Go off and learn something from it because it’s why we put erasers on the ends of pencils, we’re humans, we make mistakes - the key is to learn from those mistakes. That’s the way that we’re learning, that’s the way that we do good things. Otherwise, if we try to be perfect all the time, we are going to be doing the same old thing and organization will be stuck in a rut.

   

11. How does a manager or within the broader organization structure how do you give people permission to form an A Team?

Firstly, the thing is the difference between managers and leaders. Good organizations have leaders thinking outside of the box and giving your team the potential to do things and do them well. There is an old saying that says that people don’t leave companies they leave leaders, they leave managers and never a truer word was spoken.

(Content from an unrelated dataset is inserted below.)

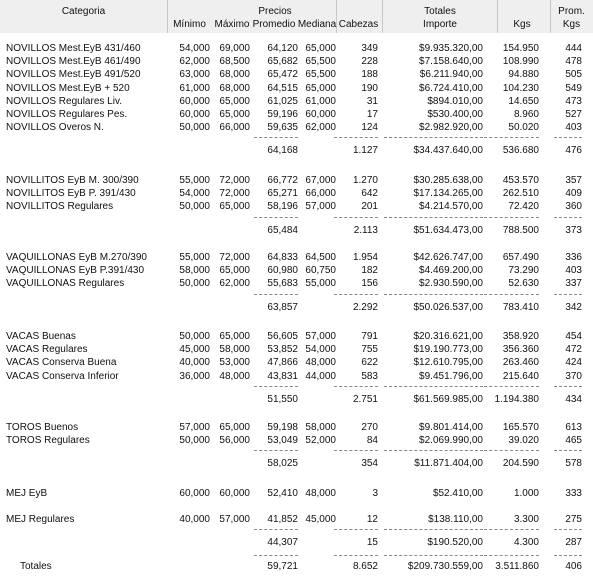  I want to click on subtotal-promedio: 44,307, so click(282, 543).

So, firstly, if you’ve got people leaving the team, why are they leaving? Is it something you’ve been doing differently, are you not leading them in a way that they are comfortable with? One of the things that Dan Pink found in his book is that motivation is very rarely driven by money. If you pay people money that they are happy with, then throwing more money at them is not the key motivation, it’s actually doing good things. It’s why the open source movement has been so successful: people want to do good things, and share it with the world. You’ve just got to take the money option off the table as long as they are being compensated well enough for what they do, so that they can pay their mortgages, feed their families, then they want to do good things that help people.

If you think about it, the majority of people in the world are good people. So, as leaders, we need to harness that, we need to say "How can we achieve our aims? How can we achieve our vision as an organization but let our people take that vision forward?" Agile is a really good vehicle for this, because we take the micromanagement out of the equation, we say to the people "Have control over your destiny - self organizing teams. We have a problem over here. I need you guys to help solve it and we are all on the journey together."

The other thing for leaders to look out for is the traditional H/R patterns that happen, traditionally we have H/R policies that get in the road of really good things being done. Maybe you have to knock out some of those boundaries. Look at the organizations like Netflix who don’t have a vacation policy. They don’t have a policy for what you wear at work. They have been doing different things.

Atlasian is doing really awesome things in what they call "Fedex days": Every quarter they get people together, they get a day just to do something outside of the ordinary; Google has 20% time. Even looking at performance appraisals, Atlasian is some work now where they’ve essentially thrown performance appraisals out the door. You have the leader and the staff member getting together and saying "Are we doing good things?" Taking the whole "marking" and performance measurement stuff off the table. Thinking outside the square is really the key.

We really need to move towards "management 2.0". Get past the traditional thins that we’ve had in our factories since the early 1900’s generation and deal with the economy we have today - the internet age, generation Y, where people can work anywhere, anytime and have the ability to on really exciting things.